On Tue, 21 Sep 2004 21:14:21 -0400
Benjamin LaHaise <bcrl@xxxxxxxxx> wrote:
> On Wed, Sep 22, 2004 at 09:07:06AM +1000, Herbert Xu wrote:
> > Benjamin LaHaise <bcrl@xxxxxxxxx> wrote:
> > >
> > >> - Unlikely to integrate with the new native IPSEC stuff.
> > >
> > > L2TP over IPSEC? Are you insane? You'd not be able to terminate more
> > > than
> > > a couple of dozen connections over it. =-)
> > Why not? L2TP over IPsec is the only reason I'm looking at L2TP at all.

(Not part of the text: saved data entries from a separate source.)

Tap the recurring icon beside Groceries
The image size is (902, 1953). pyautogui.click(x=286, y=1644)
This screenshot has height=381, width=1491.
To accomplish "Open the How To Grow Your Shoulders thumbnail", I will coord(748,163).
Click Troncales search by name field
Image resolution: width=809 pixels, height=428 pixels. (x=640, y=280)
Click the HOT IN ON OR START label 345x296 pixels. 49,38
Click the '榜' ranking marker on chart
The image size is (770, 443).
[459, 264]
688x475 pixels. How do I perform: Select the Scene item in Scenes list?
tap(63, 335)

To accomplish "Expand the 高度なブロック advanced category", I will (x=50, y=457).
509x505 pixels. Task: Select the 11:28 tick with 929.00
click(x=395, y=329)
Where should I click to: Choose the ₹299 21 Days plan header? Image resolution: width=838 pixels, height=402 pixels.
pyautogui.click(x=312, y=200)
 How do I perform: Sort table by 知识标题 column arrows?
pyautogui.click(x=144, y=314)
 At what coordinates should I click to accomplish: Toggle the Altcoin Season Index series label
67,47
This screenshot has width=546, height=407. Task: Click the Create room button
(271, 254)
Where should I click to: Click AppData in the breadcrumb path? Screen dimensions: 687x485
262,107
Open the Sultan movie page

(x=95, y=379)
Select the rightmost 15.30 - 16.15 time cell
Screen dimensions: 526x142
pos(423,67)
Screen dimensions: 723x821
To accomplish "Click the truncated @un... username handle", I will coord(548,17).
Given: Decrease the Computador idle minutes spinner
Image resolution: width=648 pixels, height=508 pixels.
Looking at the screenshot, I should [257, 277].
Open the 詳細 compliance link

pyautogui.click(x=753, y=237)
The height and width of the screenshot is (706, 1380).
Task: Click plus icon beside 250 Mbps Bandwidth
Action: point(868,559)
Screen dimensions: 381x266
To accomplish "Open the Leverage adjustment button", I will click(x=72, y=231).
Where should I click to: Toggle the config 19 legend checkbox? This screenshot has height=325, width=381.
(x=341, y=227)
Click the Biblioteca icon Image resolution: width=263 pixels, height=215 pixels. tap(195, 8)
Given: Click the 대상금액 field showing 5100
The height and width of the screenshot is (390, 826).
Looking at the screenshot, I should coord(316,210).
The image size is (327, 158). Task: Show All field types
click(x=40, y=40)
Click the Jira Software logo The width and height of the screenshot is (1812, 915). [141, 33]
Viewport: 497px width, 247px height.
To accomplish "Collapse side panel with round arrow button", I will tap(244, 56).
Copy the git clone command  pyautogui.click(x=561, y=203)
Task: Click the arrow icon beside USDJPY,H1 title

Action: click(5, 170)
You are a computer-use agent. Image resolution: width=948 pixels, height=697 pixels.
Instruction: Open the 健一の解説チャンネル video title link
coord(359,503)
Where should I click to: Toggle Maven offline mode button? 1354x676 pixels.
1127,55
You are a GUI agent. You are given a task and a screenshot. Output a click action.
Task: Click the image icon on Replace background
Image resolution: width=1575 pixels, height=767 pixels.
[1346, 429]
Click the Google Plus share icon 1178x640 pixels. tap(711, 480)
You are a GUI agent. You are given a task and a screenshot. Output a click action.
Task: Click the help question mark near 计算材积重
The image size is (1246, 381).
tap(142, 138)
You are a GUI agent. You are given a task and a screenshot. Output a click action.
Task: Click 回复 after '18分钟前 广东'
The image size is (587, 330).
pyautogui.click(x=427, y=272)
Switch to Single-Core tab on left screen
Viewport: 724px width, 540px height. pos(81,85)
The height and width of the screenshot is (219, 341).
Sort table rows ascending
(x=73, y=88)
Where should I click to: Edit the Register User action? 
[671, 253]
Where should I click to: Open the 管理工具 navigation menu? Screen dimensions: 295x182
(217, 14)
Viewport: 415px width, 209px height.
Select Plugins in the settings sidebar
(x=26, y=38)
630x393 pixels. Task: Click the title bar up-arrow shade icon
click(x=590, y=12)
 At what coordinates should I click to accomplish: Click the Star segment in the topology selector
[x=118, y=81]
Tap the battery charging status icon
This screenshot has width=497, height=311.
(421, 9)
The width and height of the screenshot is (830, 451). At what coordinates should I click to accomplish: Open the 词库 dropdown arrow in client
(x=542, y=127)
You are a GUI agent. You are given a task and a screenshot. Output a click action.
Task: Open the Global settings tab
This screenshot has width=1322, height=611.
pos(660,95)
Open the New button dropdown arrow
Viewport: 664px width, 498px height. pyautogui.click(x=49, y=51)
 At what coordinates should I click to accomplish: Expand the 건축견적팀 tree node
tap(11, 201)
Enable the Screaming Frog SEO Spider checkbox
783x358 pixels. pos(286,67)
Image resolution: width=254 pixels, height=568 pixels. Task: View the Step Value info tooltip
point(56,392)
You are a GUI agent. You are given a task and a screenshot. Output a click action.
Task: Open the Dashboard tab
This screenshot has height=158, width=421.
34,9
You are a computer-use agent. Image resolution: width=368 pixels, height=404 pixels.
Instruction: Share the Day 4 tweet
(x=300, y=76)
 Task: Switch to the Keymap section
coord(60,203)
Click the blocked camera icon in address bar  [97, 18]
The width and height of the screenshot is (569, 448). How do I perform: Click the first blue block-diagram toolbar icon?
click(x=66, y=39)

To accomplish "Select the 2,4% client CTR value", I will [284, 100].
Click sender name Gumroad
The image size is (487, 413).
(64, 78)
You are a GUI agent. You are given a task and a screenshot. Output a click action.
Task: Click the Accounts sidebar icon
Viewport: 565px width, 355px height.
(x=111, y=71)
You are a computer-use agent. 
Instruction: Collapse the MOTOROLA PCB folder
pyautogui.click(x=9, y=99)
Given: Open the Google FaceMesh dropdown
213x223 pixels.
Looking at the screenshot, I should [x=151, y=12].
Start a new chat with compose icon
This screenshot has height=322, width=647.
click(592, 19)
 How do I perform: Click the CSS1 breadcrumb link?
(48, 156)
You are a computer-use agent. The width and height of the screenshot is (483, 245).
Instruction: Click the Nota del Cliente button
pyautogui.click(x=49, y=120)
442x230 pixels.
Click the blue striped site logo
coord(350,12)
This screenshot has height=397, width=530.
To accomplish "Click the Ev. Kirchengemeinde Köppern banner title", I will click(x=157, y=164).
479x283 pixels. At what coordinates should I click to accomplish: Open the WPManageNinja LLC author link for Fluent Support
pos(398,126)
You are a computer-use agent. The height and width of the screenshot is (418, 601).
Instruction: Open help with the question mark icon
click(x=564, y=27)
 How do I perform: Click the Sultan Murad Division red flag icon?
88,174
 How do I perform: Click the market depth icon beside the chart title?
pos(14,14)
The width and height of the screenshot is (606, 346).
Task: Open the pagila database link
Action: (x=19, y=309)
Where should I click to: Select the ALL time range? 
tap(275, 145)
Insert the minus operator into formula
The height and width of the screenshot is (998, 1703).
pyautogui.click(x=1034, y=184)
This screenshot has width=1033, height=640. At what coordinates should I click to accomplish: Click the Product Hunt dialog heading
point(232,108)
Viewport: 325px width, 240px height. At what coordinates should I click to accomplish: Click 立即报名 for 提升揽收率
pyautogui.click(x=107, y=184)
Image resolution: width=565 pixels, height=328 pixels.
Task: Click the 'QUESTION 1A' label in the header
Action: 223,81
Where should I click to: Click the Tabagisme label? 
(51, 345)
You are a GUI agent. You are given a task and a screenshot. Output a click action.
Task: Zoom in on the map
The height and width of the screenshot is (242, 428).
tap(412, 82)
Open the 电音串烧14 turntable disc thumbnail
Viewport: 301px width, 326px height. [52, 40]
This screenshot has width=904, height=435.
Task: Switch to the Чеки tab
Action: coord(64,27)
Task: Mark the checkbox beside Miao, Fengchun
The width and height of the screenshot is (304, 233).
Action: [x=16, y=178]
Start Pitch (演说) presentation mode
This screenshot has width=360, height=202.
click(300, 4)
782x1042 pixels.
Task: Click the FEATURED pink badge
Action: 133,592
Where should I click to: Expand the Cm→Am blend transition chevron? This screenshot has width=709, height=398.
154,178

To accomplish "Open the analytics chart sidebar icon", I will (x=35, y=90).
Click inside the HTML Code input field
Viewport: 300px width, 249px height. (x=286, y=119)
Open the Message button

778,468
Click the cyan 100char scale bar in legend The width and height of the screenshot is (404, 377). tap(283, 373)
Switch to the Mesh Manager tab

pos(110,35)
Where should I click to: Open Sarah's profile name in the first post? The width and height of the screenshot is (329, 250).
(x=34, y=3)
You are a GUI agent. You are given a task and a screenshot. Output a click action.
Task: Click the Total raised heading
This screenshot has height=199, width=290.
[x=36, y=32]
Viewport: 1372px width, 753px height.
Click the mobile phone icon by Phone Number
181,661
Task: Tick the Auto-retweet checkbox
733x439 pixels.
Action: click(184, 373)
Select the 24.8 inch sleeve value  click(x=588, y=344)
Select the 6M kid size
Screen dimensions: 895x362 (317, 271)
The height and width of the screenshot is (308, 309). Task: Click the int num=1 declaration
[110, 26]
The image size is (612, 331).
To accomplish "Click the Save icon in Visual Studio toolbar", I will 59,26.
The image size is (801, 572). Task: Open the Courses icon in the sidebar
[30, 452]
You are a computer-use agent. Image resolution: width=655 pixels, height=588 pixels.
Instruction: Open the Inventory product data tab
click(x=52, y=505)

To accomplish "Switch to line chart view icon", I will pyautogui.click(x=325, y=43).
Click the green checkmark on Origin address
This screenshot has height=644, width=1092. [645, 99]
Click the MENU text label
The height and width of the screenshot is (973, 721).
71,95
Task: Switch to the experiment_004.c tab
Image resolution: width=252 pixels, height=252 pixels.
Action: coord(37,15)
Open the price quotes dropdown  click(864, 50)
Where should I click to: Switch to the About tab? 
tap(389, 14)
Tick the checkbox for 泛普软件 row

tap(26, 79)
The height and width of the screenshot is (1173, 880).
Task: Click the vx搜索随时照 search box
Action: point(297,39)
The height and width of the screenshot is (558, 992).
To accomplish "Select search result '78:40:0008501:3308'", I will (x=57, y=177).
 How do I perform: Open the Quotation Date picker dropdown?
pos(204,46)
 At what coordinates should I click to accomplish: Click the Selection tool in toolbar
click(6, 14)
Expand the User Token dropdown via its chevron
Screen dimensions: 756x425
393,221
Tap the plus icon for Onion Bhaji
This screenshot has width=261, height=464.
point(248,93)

> CPU load. The main reason I was forced to revisit L2TP (imo, it's a
> horrible protocol that suffers from too many bad decisions) was in its
> role for terminating DSL. In this case one expects to be able to have
> tens of thousands of connections terminated by a single box, which
> means pushing hundreds of megabits of traffic. The overhead of crypto
> operations in such a scenario makes it a far too costly choice.
I've heard of usage of both types described by Herbert and yourself,
and both are valid.
Therefore it's great that your scheme scales so well Ben, but it
has to support IPSEC properly as well.